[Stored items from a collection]
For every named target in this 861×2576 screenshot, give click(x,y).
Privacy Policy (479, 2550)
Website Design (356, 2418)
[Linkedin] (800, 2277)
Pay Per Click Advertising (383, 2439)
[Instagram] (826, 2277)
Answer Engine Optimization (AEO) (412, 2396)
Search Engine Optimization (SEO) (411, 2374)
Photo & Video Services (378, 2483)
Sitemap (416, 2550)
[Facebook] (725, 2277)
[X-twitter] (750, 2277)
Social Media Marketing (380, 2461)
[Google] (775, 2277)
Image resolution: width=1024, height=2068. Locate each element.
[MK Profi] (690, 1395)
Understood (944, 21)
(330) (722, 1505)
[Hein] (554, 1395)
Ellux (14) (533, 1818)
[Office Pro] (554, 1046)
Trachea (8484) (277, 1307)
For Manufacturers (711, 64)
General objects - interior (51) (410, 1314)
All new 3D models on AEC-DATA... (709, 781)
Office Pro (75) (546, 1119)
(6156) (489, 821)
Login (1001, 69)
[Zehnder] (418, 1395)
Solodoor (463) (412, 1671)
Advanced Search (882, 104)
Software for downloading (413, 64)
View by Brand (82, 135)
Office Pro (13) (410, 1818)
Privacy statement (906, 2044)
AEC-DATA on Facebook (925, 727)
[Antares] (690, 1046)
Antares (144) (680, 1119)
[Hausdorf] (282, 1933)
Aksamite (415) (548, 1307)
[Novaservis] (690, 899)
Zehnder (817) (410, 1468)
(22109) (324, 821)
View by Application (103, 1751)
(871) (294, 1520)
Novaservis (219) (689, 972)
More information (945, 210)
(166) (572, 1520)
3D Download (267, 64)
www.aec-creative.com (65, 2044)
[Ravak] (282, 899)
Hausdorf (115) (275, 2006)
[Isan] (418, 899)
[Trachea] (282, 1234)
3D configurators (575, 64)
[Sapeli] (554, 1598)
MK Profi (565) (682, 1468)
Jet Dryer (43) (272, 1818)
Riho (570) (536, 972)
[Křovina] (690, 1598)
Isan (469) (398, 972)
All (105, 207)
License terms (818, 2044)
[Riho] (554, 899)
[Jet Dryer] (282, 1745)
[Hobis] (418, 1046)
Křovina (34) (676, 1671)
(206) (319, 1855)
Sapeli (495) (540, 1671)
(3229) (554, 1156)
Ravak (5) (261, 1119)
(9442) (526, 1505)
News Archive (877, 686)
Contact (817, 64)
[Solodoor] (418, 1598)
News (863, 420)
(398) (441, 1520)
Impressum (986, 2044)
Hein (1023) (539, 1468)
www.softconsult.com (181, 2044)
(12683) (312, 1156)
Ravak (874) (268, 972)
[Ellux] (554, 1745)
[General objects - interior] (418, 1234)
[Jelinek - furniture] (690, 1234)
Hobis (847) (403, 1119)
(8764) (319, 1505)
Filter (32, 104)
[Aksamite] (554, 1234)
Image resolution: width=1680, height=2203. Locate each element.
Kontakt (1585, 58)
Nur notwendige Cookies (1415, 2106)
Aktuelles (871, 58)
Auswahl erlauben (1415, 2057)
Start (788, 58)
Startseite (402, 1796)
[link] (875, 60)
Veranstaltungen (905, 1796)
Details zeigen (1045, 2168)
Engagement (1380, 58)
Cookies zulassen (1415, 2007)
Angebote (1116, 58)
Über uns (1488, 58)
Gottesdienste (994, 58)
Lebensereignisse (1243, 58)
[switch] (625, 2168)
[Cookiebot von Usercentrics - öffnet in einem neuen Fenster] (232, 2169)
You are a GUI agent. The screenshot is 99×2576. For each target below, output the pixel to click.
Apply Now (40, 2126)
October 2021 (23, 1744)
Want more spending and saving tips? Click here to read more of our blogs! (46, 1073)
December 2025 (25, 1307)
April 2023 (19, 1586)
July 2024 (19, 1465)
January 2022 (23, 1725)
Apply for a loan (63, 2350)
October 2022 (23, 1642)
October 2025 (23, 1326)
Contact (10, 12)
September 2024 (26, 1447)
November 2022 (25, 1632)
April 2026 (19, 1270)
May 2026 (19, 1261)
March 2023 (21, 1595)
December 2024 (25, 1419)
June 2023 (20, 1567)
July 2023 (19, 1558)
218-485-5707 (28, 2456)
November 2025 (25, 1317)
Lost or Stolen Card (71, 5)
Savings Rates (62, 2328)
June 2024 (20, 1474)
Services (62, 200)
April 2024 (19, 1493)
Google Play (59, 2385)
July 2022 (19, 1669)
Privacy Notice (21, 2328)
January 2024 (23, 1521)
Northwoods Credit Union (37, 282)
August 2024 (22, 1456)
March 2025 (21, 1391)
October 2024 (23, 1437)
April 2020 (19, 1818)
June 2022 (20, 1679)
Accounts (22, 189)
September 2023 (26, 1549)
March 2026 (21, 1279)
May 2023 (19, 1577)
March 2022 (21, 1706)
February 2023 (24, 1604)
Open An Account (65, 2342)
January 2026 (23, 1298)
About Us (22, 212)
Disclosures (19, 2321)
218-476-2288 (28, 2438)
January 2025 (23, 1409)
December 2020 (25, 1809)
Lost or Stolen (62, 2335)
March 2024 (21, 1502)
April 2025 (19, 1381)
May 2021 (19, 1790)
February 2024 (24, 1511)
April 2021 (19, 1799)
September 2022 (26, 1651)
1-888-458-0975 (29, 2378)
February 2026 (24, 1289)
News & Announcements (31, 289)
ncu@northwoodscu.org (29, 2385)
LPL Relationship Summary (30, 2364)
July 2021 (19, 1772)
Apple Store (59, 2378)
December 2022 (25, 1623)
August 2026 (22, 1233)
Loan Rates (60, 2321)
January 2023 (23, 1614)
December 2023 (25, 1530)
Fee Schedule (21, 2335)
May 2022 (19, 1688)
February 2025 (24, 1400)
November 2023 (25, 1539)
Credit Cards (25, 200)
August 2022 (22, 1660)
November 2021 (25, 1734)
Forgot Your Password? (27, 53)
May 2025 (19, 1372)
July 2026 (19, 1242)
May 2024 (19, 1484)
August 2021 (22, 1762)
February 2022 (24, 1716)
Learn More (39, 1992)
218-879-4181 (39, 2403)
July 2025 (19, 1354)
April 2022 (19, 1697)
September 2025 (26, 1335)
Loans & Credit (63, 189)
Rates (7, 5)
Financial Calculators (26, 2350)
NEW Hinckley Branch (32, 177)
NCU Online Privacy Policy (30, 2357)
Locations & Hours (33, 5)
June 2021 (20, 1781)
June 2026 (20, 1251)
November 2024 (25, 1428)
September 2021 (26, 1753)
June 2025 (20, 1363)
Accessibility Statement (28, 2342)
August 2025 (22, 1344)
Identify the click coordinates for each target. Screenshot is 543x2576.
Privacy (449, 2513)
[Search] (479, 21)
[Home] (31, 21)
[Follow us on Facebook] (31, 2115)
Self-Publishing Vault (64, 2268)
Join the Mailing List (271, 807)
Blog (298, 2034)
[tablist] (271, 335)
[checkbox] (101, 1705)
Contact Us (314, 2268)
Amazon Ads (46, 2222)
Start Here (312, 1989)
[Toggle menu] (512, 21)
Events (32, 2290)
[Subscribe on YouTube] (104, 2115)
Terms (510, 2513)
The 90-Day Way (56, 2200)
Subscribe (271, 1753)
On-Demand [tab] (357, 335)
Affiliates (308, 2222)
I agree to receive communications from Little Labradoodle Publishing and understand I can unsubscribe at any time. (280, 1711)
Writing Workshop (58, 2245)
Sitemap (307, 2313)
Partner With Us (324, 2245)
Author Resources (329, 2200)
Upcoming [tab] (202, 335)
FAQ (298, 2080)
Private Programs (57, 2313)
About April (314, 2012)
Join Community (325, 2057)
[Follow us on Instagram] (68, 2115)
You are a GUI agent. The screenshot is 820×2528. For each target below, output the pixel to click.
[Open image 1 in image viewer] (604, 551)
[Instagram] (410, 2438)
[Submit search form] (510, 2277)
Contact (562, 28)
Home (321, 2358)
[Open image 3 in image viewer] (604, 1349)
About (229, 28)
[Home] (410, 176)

-- WORK TO COMPLETE --
Given the data above, transcribe exactly the lines from the one containing "www.aec-creative.com (65, 2044)" down to the one containing "Ravak (5) (261, 1119)", and no others.

-- TASK RESPONSE --
www.aec-creative.com (65, 2044)
[Ravak] (282, 899)
Hausdorf (115) (275, 2006)
[Isan] (418, 899)
[Trachea] (282, 1234)
3D configurators (575, 64)
[Sapeli] (554, 1598)
MK Profi (565) (682, 1468)
Jet Dryer (43) (272, 1818)
Riho (570) (536, 972)
[Křovina] (690, 1598)
Isan (469) (398, 972)
All (105, 207)
License terms (818, 2044)
[Riho] (554, 899)
[Jet Dryer] (282, 1745)
[Hobis] (418, 1046)
Křovina (34) (676, 1671)
(206) (319, 1855)
Sapeli (495) (540, 1671)
(3229) (554, 1156)
Ravak (5) (261, 1119)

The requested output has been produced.